8. Show that $$a{x}^3+3b{x}^2+3cx+d=0$$ has a double root if $G^2+4H^3=0$, where $H=ac–b^2$, $G=a^{2}d–3abc+2b^3$.

[Put $ax+b=y$, when the equation reduces to $y^3+3Hy+G=0$. This must have a root in common with $y^2+H=0$.]

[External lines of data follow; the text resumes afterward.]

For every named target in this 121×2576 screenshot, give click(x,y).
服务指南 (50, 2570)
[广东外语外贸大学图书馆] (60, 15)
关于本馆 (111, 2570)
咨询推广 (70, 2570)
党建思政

9. The reader may verify that if $\alpha$, $\beta$, $\gamma$, $\delta$ are the roots of $$a{x}^4+4b{x}^3+6c{x}^2+4dx+e=0,$$ then the equation whose roots are $$\frac{1}{12}a\{(\alpha –\beta )(\gamma –\delta )–(\gamma –\alpha )(\beta –\delta )\},$$ and two similar expressions formed by permuting $\alpha$, $\beta$, $\gamma$ cyclically, is $$4{\theta }^3–g_2\theta –g_3=0,$$ where $$g_2=ae–4bd+3c^2,g_3=ace+2bcd–a{d}^2–e{b}^2–c^3.$$ It is clear that if two of $\alpha$, $\beta$, $\gamma$, $\delta$ are equal then two of the roots of this cubic will be equal. Using the result of Ex. 8 we deduce that $g_2^3–27g_3^2=0$.

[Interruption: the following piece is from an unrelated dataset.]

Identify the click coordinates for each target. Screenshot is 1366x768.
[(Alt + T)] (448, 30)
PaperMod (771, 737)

10. Rolle’s Theorem for polynomials. If $\varphi (x)$ is any polynomial, then between any pair of roots of $\varphi (x)=0$ lies a root of ${\varphi }^{\prime }(x)=0$.

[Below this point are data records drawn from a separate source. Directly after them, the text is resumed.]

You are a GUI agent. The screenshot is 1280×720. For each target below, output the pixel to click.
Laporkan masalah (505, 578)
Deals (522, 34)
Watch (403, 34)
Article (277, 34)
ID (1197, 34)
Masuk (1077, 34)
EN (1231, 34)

A general proof of this theorem, applying not only to polynomials but to other classes of functions, will be given later. The following is an algebraical proof valid for polynomials only. We suppose that $\alpha$, $\beta$ are two successive roots, repeated respectively $m$ and $n$ times, so that $$\varphi (x)=(x–\alpha {)}^m(x–\beta {)}^n\theta (x),$$ where $\theta (x)$ is a polynomial which has the same sign, say the positive sign, for $\alpha \le x\le \beta$. Then $$\begin{array}{rl}{\varphi }^{\prime }(x)& =(x–\alpha {)}^m(x–\beta {)}^n{\theta }^{\prime }(x)+\{m(x–\alpha {)}^{m-1}(x–\beta {)}^n+n(x–\alpha {)}^m(x–\beta {)}^{n-1}\}\theta (x)\\ & =(x–\alpha {)}^{m-1}(x–\beta {)}^{n-1}[(x–\alpha )(x–\beta ){\theta }^{\prime }(x)+\{m(x–\beta )+n(x–\alpha )\}\theta (x)]\\ & =(x–\alpha {)}^{m-1}(x–\beta {)}^{n-1}F(x),\end{array}$$ say. Now $F(\alpha )=m(\alpha –\beta )\theta (\alpha )$ and $F(\beta )=n(\beta –\alpha )\theta (\beta )$, which have opposite signs. Hence $F(x)$, and so ${\varphi }^{\prime }(x)$, vanishes for some value of $x$ between $\alpha$ and $\beta$.